Holroyd affirme que la prédisposition à l’accident ne suit pas une loi de Poisson, chaque conducteur accidenté est randomisé avec un taux de prédisposition qui varie dans le temps (Holroyd 1992). Enfin, l’équipe de Decker réfute l’hypothèse du lien entre accident et profil de personnalité (Decker and Lester 1990).

Pour sortir de l’impasse, l’utilisation de techniques épidémiologiques est alors recommandée pour mesurer l’intensité du lien entre : infraction, milieu social, exposition au risque et implication dans l’accident. Le lien se décline en deux champs : d’une part, les violation, et d’autre part, les erreur et fautes. Les fautes et les erreurs sont d’ordre cognitif alors que les violations sont d’ordre social et plus en lien avec la volonté du sujet (Elander, West et al. 1993; West 1995; Sullman, Meadows et al. 2002; Mc Kenna 2004).

De 1940 à 1970, l’accident proneness a suscité de nombreux écrits de la part des détracteurs et partisans.
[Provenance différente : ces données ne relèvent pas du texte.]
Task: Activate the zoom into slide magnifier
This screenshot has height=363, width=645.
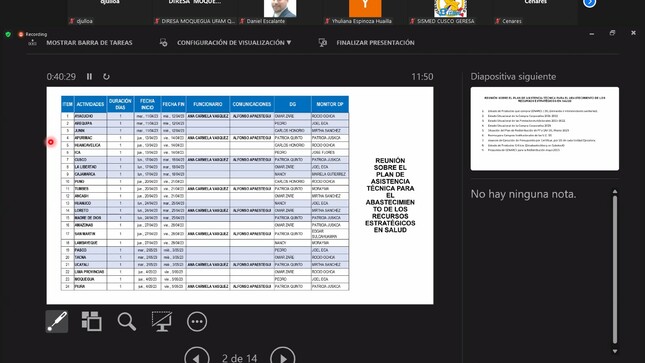Action: click(126, 321)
Les critiques relatives aux études reposent essentiellement sur les doutes méthodologiques, notamment sur les biais de mesure. Une confusion provient également du manque de précision relatif à la responsabilité de l’accident, qui se réfère à des facteurs

personnels et environnementaux et à la disposition à l’accident qui porte uniquement sur des facteurs personnels. Les variations d’acception du concept nuisent à une étude homogène de la disposition ou de sa détection. Les polémiques reposent sur le « pré » de prédisposition qui induit un étiquetage et donc une exclusion du système d’une partie de la population (dite à risque). Nous employons les mots disposition ou propension, qui ne font pas référence à l’inné/acquis et qui peuvent donc éventuellement être transitoires. La modélisation statistique ne peut rien si au préalable une définition stricte de la sémantique n’a pas été posée, et si la mesure n’est pas pratiquée dans des conditions reproductibles dans le temps (standardisées). Ce n’est pas l’outil qui est inefficace mais son utilisation et/ou la demande des utilisateurs trop exigeante. La psychométrie vient au secours des sciences dures : Amalberti précise que la conception des modèles a longtemps privilégié la règle mathématique mais il souligne la nécessité d’avoir au préalable une compréhension exhaustive du système avant même d’envisager le fonctionnement du modèle ; la seule compréhension est le pré-requis indispensable à une bonne conception (Collectif 2001) p.328.